Internet Explorer 10 logo

Over the last year we’ve been putting every new major mobile platform through a battery of tests to assess how they stack up as an HTML5 application platform. So far, it’s been thumbs up on Apple, RIM and HP tablets and thumbs down on Android tablets. But we’re still crossing our fingers that the Ice Cream Sandwich release of Android will make the grade.

To date, we haven’t spent time on Windows phones, mostly because the Windows Phone 7 browser was so poor that it wasn’t worth evaluating. However, at the Windows Build conference last week we got our hands on a developer preview tablet running Windows 8 and Internet Explorer 10. We wanted to share our first impression of the HTML5 experience. Simply put, (and with the caveat that we were running on the notably overpowered developer preview hardware) the IE10 HTML5 experience is one of the best we’ve seen on any platform to date. After a decade of web neglect, Microsoft is back with a vengeance.

HTML5 Support

So, what’s new in IE10? A huge number of new features, particularly in the area of UI elements and effects. The IE10 preview supports almost every visual HTML5 and CSS3 feature that’s been introduced in the last three years and several more besides. IE9 was already a serious step-up for Microsoft with capabilities such as hardware accelerated Canvas, but IE10 introduces much more including:

  • CSS Transforms and Transitions: 2D and 3D transforms work smoothly and at high quality. Anti-aliasing and perspective handling for 3D transformed elements is visibly superior to many other browsers. And the smoothness of transforms is impressive which means that they’re probably hardware accelerated.
  • CSS Animations: are fully implemented with the syntax pioneered by WebKit. This is very exciting for us because it means that Sencha Animator animations play easily on IE10 with a simple find/replace of –webkit to –ms.
  • CSS3 Shadows: both text and box shadows are completely supported (including inset shadows!).

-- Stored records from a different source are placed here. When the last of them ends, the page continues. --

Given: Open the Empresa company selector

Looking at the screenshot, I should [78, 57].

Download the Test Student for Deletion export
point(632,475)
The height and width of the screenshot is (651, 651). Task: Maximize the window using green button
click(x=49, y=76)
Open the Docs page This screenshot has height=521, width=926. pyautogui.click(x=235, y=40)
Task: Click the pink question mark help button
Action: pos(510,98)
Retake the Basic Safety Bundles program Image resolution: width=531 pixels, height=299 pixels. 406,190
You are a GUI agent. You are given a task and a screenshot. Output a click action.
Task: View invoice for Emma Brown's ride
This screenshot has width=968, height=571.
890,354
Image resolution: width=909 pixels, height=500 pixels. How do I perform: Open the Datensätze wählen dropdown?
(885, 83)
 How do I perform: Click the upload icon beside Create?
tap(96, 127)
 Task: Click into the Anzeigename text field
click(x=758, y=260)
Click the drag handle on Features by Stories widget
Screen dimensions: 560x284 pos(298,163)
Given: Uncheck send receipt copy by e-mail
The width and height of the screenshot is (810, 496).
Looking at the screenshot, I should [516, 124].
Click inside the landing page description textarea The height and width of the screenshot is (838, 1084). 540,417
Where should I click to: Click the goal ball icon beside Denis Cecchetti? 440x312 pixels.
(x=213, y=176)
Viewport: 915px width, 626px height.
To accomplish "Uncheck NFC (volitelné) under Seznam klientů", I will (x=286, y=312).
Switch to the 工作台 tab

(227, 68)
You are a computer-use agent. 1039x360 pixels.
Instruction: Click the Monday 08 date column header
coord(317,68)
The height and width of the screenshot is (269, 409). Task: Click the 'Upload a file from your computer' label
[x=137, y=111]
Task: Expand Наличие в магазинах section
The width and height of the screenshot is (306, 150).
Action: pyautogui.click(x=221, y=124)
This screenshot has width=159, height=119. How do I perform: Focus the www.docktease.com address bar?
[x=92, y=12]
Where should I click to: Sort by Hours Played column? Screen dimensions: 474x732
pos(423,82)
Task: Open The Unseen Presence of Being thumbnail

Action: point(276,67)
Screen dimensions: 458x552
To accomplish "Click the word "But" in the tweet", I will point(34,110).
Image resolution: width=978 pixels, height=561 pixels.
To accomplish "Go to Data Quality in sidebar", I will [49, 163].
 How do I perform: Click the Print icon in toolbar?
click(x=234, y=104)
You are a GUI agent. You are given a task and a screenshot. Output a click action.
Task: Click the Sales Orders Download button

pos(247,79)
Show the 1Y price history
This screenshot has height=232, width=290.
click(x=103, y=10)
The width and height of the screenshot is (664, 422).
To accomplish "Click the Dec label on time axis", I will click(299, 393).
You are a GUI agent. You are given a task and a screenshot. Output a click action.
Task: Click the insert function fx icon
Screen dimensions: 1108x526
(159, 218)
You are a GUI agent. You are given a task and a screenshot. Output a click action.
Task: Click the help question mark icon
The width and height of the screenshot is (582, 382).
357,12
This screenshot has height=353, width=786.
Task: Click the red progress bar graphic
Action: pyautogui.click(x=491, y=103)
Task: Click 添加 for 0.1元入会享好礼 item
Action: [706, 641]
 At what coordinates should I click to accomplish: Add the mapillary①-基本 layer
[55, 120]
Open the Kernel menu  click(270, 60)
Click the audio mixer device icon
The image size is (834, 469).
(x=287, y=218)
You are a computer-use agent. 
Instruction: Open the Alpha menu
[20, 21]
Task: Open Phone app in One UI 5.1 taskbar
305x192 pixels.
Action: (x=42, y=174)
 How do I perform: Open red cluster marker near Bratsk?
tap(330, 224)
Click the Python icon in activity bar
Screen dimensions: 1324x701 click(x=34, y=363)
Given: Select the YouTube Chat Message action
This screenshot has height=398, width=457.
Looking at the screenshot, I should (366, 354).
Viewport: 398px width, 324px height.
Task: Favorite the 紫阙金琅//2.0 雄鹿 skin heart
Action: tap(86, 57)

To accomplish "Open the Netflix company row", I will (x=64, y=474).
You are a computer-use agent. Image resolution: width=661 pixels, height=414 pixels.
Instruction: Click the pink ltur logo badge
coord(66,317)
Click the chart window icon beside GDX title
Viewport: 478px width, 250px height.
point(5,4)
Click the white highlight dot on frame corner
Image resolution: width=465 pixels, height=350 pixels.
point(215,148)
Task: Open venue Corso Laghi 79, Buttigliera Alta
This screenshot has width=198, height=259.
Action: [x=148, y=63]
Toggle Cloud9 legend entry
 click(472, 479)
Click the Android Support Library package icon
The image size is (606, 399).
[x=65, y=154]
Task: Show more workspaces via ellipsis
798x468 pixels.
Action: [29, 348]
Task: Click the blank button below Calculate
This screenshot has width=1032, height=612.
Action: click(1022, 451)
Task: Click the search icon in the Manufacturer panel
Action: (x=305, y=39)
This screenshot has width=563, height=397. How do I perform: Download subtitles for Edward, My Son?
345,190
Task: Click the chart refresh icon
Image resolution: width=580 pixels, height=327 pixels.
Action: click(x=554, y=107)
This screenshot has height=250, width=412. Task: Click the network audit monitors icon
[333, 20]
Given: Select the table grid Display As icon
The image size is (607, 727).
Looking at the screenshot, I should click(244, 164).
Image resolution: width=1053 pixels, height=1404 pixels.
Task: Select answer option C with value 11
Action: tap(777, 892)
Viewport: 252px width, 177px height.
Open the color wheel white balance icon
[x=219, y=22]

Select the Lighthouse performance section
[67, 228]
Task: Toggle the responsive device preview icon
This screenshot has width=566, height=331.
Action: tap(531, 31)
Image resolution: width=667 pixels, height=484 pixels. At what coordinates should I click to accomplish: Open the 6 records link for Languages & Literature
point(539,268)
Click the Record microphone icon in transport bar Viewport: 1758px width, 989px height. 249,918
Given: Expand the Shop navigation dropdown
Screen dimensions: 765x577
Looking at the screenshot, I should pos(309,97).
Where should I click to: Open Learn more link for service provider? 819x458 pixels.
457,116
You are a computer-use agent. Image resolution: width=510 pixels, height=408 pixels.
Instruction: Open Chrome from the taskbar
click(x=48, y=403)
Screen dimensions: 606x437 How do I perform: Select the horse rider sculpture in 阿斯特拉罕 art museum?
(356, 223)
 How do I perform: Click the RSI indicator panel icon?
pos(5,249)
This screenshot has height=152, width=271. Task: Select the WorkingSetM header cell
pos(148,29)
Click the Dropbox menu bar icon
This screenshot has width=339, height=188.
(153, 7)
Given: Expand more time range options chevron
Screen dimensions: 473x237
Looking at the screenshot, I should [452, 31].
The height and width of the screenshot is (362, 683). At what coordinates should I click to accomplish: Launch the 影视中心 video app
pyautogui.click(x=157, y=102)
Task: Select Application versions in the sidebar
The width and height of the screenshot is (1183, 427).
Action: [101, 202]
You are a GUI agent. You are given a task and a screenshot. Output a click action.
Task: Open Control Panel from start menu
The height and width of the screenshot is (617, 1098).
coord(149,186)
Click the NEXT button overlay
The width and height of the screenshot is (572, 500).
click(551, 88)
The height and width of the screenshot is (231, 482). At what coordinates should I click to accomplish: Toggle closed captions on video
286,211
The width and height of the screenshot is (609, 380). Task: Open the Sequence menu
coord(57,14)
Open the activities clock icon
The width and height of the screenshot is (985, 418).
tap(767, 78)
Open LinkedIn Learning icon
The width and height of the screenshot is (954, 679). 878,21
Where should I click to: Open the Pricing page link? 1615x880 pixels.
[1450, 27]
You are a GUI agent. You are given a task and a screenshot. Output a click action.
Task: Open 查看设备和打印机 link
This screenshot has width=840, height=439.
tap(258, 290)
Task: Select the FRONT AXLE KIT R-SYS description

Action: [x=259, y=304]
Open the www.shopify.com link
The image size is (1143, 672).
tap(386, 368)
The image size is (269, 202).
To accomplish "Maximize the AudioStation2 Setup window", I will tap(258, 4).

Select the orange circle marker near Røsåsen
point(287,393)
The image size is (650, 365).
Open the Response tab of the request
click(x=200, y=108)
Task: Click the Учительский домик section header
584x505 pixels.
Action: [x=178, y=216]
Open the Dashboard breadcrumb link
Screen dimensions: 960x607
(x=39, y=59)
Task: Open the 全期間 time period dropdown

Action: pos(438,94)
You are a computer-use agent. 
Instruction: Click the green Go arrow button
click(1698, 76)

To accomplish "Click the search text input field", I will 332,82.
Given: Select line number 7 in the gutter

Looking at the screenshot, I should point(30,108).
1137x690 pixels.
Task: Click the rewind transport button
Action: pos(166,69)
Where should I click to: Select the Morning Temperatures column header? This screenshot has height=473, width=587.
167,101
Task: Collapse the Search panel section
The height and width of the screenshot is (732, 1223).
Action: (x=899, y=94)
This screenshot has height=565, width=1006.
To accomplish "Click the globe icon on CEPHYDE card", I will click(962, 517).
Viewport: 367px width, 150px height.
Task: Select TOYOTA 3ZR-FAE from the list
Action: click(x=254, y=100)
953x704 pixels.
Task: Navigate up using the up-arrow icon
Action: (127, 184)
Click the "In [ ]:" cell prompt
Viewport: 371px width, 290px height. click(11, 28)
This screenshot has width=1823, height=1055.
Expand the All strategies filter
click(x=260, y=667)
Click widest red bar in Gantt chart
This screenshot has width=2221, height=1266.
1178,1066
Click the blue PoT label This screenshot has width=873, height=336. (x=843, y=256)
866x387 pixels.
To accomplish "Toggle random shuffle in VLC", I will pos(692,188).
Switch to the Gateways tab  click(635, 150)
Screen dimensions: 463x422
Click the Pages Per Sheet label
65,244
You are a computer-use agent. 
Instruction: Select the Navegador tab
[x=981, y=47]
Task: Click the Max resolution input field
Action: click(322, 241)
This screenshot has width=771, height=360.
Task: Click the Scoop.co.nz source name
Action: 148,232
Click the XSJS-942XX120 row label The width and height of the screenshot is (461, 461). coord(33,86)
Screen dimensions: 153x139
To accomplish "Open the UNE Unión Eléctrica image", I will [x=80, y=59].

Combining shadows with other effects works flawlessly.
  • CSS3 Gradients: fully supported with new style webkit/mozilla syntax which allows circular and elliptical radial gradients among all the other options
  • And that’s just the start. There are also web workers, web sockets, web fonts, Indexed DB,SVG filters, flexbox layout. Border-image seems to be the only thing not implemented.

Remarkably, particularly for developers trained to look out for Microsoft platform tie-ins, there are none on this list. Microsoft simply implemented the draft standards with no extensions or gotchas.

What’s Missing From IE10?

With all the substantial catchup, there are a number of notable HTML5 technologies that haven’t appeared in IE10, and given Microsoft’s platform strategy, seem unlikely to ever show up there. First, WebGL is explicitly off the menu. To work with 3D graphics, it seems that web developers will have to use the JavaScript bindings to Windows Direct graphics APIs and distribute their apps only as Windows apps. Similarly, media capture and Device APIs are missing and given the thrust of the strategy, seem unlikely to show up anytime soon. These are the types of API’s that Microsoft wants you to consume via native bindings.